## AIM OF THE TASK
Once the line with "The height and width of the screenshot is (430, 720)." is found in the entries below, repeat it and each following line exactly, up to and including the line with "Given: Copy the". Add no other lines.

## GIVEN RECORDS
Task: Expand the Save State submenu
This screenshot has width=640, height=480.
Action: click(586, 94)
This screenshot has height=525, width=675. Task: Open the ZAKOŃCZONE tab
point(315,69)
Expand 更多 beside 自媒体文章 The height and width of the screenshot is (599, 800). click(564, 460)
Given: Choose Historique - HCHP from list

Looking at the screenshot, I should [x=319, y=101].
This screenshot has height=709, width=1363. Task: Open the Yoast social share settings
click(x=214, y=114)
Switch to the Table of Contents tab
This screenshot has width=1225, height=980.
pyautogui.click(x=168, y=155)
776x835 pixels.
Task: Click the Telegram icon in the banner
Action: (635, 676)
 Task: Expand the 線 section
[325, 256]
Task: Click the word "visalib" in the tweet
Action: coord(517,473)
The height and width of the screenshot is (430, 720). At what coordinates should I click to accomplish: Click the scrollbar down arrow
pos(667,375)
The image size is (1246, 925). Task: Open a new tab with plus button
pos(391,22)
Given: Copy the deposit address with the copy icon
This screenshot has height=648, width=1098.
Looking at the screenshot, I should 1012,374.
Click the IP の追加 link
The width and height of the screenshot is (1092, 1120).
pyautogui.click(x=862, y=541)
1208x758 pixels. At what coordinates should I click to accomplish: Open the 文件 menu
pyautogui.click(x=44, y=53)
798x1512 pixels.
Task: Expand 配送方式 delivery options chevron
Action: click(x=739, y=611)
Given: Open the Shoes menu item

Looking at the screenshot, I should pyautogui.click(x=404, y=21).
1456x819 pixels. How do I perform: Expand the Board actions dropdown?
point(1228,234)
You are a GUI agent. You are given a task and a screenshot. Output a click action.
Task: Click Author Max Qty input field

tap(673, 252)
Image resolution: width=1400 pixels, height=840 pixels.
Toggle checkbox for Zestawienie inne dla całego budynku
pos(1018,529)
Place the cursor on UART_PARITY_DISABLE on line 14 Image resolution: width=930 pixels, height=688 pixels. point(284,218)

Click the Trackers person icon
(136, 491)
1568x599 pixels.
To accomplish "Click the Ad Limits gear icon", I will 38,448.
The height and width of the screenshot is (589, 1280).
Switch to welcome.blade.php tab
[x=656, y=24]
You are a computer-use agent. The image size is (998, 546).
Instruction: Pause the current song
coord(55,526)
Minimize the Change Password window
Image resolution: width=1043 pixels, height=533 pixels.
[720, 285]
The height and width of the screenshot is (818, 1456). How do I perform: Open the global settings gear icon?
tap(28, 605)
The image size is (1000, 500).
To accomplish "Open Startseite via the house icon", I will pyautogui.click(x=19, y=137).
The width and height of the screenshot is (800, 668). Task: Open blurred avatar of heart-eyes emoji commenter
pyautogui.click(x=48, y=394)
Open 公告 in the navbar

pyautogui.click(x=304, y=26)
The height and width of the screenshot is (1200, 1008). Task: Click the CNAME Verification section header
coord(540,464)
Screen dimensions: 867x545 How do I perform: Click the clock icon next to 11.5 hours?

## SOLUTION
The height and width of the screenshot is (430, 720). At what coordinates should I click to accomplish: Click the scrollbar down arrow
pos(667,375)
The image size is (1246, 925). Task: Open a new tab with plus button
pos(391,22)
Given: Copy the deposit address with the copy icon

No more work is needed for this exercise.